Let $$p = 0.75$$ be the probability that a single missile hits the target successfully.
Fire $$n$$ missiles independently and let $$X$$ be the number of successful hits. Then

$$X \sim \text{Binomial}(n,\;p)$$

To destroy the target completely we need at least three hits, so we require

$$P(X \ge 3) \;\ge\; 0.95$$

Using the complement rule, this is equivalent to

$$P(X \le 2) \;=\;\sum_{k=0}^{2} \binom{n}{k} p^{\,k} (1-p)^{\,n-k} \;\le\; 0.05$$

With $$p = 0.75$$ and $$1-p = 0.25$$, compute the left-hand side for successive integers $$n$$ until the inequality is satisfied.

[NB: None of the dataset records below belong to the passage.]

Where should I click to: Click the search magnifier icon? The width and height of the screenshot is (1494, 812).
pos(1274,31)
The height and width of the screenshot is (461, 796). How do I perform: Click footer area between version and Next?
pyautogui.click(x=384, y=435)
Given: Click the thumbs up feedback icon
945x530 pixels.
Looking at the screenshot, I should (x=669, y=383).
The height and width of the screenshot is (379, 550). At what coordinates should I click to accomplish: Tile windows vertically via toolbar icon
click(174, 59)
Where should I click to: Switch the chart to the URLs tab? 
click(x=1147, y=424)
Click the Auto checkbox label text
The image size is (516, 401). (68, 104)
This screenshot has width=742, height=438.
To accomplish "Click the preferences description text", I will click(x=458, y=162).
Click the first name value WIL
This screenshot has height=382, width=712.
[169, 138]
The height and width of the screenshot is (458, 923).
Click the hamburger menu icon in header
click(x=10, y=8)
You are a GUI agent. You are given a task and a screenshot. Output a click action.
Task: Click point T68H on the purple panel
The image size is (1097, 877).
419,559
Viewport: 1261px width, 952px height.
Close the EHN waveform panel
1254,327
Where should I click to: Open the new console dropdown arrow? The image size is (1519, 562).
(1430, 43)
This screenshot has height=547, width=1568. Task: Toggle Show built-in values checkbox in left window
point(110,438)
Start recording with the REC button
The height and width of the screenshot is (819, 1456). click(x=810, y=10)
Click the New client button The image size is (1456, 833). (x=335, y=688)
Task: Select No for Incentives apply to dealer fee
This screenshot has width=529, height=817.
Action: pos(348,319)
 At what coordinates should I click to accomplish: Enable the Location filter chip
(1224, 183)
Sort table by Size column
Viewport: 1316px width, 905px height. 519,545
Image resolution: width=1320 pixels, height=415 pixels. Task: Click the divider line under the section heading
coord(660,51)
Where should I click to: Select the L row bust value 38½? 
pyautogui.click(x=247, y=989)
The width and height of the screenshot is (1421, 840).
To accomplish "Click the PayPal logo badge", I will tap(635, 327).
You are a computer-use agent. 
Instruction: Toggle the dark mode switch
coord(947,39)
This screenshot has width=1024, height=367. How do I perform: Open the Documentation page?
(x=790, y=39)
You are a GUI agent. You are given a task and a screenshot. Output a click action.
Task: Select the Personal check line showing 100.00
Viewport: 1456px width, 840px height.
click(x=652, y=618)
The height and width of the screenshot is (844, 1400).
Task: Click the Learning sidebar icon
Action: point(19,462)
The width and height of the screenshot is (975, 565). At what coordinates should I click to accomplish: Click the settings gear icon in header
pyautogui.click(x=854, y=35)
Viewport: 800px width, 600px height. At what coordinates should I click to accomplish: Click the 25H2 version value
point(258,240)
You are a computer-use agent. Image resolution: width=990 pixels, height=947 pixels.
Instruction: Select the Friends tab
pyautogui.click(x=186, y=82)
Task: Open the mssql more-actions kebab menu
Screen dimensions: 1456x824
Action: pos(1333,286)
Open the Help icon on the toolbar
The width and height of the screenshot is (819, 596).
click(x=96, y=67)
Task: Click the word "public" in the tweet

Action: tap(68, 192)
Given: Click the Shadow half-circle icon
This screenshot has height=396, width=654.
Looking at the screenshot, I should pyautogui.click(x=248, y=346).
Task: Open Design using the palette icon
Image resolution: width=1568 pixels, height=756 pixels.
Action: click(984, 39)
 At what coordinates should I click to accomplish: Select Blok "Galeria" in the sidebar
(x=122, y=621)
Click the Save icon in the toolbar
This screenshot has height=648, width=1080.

$$\begin{aligned} P(X \le 2) &= \binom{5}{0}(0.75)^0(0.25)^5 \\[2pt] &\quad+\binom{5}{1}(0.75)^1(0.25)^4 \\[2pt] &\quad+\binom{5}{2}(0.75)^2(0.25)^3 \\[4pt] &= 1 \times 0.25^5 \;+\; 5 \times 0.75 \times 0.25^4 \;+\; 10 \times 0.75^2 \times 0.25^3 \\[4pt] &= 0.0009766 \;+\; 0.0146484 \;+\; 0.0878906 \\[4pt] &= 0.1035156 \end{aligned}$$

$$0.1035 \;>\; 0.05$$, so $$P(X \ge 3)=1-0.1035 = 0.8965 \lt 0.95$$. Five missiles are not enough.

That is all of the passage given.